The Hunger of an Unfulfilled Dream – Mughal Ganjifa Cards
January 23, 20164 min read
Years ago, in 2006, I met a friend from high school. We used to be very close in school as only girls can be. And then life happened and we all went our merry ways. We’d catch up every now and then but with migrations and pressures of time … the catching up was rare and when we did meet up, we’d plug into each others lives to catch up on the years in between.
So at that 2006 meeting I mentioned my new interest in old things.
And after listening, she spoke about the one old thing that she had recently heard of – Ganjifa cards. I had no idea what these were and she explained the little that she knew. I never came across any such cards in my journeys – I did not ask and the dealers did not tell me about these and so these remained in the recesses of things people know but do not bring up in conversation.
But it remained at the back of my mind.
When in moments of leisure I searched these up, I found that there is very little on the net about these. Every now and then a single old card comes up for sale but it was a very sparse market – not enough to excite people into creating forums or hold conferences on. Surely they must be thriving in museums and someday I’d see them somewhere – but my appetite would die out unfulfilled with the lack of material to feed off.
But again, the thought would remain at the back of my mind….
It was a question asked at the beginning of my collecting days and so a question that stayed with me all through the journey.
And over the years it took on the character of an unfulfilled dream.
Now at 50, maybe it is that my desires are fewer, wants less urgent and necessities all provided for – so unfulfilled dreams are rare. They are treasured – because now that feeling of hunger is elusive. Too often I roam the malls of Singapore and come back empty handed – as there is nothing that I want so badly that I can’t sleep at night!
And there were days when I’d dream about a pair of prussian blue corduroy pants that I’d seen in a store in Bandra. And then plan how I would collect the Rs.400 needed to buy them. Pocket money was negligible so I’d have to work as a sales promoter @ Rs. 36 for 8 hours for so many days, pack lunch from home so that I would not need to spend on food outside and voila – in roughly 10 days of work allotted to me over a month, I’d be able to buy those. 1982. The thrill of going to work, waiting for the sunrise, rushing to Bandra station to go to work, feeling ever so proud of being a part of the work force, and all adult-like and dreaming of those prussian blue corduroy pants, is unlike any other! Those were such adrenalin-filled days with the spirit on fire and the root of that was the hunger… extremely delicious hunger – relished not just in hindsight but also during those days. Some mornings on my walks these days, the sunrise has that same undefinable quality – there is that unbearable excitement of looking forward to something that has not revealed itself yet – but even in its unfathomable form this unrevealed event provides a sense of urgency, a sense of discovery, a sense of purpose to keep hurtling myself at the future…

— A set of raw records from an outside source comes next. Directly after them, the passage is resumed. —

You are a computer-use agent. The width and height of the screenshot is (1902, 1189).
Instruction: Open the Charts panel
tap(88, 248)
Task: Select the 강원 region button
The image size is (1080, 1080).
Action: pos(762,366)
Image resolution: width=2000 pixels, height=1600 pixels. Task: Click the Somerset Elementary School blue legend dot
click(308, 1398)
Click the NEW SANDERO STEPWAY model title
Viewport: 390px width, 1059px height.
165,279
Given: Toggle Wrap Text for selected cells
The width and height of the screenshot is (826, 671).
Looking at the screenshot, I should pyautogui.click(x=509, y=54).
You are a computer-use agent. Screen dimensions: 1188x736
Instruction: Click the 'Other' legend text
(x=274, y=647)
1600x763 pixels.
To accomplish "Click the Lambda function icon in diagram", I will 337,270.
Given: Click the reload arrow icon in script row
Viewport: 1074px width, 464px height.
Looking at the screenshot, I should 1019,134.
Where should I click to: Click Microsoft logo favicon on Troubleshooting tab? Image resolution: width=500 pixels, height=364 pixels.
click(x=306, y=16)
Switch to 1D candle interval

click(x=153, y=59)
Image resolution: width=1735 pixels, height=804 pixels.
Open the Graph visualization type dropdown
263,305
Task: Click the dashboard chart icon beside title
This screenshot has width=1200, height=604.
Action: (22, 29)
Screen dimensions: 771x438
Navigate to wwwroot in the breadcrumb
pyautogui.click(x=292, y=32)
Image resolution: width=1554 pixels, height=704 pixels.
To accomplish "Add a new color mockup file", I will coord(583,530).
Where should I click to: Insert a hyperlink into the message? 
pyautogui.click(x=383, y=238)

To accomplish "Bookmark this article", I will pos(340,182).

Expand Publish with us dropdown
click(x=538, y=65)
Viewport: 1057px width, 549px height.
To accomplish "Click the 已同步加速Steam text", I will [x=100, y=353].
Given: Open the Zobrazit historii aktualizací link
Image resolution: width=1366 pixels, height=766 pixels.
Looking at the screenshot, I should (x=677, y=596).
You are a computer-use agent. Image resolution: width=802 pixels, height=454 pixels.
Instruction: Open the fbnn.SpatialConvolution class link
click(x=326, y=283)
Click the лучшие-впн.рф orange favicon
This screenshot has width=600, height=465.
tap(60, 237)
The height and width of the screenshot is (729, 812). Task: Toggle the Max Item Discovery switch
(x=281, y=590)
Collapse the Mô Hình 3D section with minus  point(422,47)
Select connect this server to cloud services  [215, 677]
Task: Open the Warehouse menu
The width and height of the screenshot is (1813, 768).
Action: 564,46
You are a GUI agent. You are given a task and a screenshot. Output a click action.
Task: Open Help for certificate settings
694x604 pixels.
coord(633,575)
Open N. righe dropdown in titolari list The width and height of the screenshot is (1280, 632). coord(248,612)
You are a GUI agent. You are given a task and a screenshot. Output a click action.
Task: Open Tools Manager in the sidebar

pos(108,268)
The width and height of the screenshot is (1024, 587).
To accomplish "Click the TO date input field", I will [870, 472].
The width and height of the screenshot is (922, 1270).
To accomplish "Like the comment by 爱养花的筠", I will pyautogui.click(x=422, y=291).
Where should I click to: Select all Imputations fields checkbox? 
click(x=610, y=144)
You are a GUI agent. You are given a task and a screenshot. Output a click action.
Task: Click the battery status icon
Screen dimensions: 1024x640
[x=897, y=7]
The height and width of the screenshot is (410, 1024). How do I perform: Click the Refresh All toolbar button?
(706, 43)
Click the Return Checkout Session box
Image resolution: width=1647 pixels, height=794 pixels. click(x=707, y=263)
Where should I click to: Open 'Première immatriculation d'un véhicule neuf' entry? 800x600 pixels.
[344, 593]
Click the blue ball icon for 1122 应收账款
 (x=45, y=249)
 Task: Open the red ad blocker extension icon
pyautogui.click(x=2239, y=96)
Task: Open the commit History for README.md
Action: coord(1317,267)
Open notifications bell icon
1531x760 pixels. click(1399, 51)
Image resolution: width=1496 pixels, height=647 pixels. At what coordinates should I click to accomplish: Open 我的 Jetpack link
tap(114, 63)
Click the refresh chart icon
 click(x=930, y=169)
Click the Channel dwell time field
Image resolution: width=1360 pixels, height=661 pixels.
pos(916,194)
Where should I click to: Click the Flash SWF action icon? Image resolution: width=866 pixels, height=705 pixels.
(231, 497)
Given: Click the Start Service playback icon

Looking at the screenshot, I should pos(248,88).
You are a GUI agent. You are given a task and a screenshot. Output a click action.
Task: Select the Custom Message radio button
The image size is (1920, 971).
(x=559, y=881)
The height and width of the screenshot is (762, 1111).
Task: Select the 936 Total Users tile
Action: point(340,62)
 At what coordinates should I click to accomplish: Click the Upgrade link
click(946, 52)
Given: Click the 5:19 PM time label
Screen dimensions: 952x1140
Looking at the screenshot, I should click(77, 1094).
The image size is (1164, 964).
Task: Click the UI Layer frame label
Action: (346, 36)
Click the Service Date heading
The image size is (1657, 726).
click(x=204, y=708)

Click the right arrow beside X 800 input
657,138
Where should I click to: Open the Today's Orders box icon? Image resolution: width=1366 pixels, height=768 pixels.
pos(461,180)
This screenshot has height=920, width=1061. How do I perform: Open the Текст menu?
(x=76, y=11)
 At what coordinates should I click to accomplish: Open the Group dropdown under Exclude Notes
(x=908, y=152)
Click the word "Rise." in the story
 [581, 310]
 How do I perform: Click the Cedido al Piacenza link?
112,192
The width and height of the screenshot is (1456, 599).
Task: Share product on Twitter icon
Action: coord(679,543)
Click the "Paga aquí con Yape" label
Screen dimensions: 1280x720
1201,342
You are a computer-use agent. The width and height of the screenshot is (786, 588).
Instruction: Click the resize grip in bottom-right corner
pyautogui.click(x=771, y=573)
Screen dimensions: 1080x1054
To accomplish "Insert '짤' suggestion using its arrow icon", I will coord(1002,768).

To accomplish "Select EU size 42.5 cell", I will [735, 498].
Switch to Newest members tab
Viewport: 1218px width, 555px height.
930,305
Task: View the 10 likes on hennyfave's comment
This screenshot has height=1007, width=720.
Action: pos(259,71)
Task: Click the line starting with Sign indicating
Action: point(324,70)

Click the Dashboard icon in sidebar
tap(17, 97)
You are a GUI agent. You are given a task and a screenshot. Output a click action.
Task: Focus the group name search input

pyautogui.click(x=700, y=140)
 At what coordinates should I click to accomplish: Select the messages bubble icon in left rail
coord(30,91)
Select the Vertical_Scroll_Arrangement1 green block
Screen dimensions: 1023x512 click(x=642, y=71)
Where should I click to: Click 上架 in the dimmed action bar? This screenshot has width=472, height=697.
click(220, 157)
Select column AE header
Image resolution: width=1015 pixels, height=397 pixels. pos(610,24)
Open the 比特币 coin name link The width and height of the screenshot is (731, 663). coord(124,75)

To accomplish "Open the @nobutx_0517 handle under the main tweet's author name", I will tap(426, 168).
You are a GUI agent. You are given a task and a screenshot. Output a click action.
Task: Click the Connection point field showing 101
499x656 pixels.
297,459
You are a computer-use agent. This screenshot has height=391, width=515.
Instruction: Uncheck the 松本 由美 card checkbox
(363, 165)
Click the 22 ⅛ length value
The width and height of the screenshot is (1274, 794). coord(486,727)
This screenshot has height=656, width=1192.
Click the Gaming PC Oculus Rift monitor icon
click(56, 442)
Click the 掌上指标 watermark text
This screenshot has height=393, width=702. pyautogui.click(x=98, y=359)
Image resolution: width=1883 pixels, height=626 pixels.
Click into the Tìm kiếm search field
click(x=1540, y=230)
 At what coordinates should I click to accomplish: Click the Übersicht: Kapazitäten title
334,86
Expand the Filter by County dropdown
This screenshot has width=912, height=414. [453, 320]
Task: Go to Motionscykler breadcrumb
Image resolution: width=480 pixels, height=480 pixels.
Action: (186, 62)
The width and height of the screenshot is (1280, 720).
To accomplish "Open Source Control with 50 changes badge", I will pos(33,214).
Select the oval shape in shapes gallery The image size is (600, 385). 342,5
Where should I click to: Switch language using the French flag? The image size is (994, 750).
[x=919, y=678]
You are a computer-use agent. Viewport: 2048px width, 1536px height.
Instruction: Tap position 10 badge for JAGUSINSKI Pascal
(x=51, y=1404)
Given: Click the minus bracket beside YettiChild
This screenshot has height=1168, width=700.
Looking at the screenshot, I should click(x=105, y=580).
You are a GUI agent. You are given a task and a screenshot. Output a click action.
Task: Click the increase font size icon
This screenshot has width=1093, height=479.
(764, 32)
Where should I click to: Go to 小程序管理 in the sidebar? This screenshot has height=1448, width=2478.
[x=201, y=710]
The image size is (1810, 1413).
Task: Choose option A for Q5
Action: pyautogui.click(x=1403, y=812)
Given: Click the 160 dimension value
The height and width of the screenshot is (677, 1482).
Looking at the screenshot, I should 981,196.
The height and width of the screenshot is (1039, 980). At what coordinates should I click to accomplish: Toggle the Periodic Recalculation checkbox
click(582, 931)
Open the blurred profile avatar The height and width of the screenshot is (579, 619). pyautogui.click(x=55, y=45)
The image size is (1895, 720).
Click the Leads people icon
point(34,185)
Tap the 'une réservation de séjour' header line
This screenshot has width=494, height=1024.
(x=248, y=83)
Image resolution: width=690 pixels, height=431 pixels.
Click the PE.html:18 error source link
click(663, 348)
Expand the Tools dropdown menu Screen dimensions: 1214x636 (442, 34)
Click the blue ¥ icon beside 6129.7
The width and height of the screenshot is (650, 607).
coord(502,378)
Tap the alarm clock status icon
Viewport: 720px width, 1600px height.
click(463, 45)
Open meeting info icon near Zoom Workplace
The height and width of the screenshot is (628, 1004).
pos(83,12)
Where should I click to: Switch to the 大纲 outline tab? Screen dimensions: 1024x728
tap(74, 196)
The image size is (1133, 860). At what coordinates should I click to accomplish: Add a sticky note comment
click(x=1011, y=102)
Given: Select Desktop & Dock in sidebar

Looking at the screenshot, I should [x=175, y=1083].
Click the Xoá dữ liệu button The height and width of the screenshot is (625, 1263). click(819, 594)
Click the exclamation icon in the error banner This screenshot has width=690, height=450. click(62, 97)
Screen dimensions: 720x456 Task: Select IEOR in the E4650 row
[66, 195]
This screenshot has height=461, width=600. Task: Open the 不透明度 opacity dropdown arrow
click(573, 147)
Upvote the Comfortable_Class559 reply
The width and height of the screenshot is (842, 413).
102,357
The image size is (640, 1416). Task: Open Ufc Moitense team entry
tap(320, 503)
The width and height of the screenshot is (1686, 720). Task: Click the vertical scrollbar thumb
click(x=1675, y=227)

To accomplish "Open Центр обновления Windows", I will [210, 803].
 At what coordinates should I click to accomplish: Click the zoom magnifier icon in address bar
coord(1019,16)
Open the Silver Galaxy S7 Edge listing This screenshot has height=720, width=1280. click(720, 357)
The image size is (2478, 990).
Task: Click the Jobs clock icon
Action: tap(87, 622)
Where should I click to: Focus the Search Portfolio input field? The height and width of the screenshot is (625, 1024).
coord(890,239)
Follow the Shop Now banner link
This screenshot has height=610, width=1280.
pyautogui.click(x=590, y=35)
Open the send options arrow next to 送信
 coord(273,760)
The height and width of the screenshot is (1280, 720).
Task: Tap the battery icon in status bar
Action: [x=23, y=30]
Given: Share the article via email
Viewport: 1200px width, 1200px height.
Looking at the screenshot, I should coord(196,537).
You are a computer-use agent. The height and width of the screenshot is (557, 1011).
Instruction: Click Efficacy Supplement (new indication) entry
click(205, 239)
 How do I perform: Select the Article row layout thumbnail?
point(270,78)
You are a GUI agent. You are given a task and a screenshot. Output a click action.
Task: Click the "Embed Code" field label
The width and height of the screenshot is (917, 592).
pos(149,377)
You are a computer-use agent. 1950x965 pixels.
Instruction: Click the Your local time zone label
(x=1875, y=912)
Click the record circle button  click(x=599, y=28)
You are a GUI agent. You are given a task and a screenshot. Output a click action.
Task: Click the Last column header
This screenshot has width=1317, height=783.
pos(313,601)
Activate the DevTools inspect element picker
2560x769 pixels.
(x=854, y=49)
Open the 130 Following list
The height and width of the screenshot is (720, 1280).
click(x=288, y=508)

And at the root of that was the hunger of the unfulfilled dream.
An unfulfilled dream is a very very good thing. One that is almost within reach – but just beyond it….
And Ganjifa cards were that for a long time.
A few pictures of the Kings and Wazirs that I am smitten by…
“There is no definitive reference as to when and where these playing cards were invented. however, it is assumed that Mughal emperors brought these cards to India in the sixteenth century. Once established, the cards spread to most regions of India either in the original form known as Mughal Ganjifa or its later Hindu form known as Dashavatara Ganjifa. In June 1527 Babar, the first Mughal ruler sent Ganjifa cards to his friend in Sindh. By the 16th century several different types of Ganjifa games had developed in India. The Ain-i-Akbari gives details of cards and suit signs, described by Abul Fazl (Akbar’s biographer). Akbar invented the present game of Mughal Ganjifa. The standard playing cards of India are usually a set each of 96 cards of Mughal Ganjifa and of 120 or 144 cards of Dashavatara Ganjifa. The suits are divided into strong and weak suits. For example in the Mughal Ganjifa set, Taj, Safed, Samsher and Ghulam are strong suits while Chang, Surkh, Barat and Qimash are weak suits.” – Dr. Lochan
To the Irish Proverb ‘May you have Enough’
May you have enough happiness to make you sweet, enough trials to make you strong, enough sorrow to keep you human, enough hope to make you happy
I would like to add – may you have enough unfulfilled dreams to keep you hungry.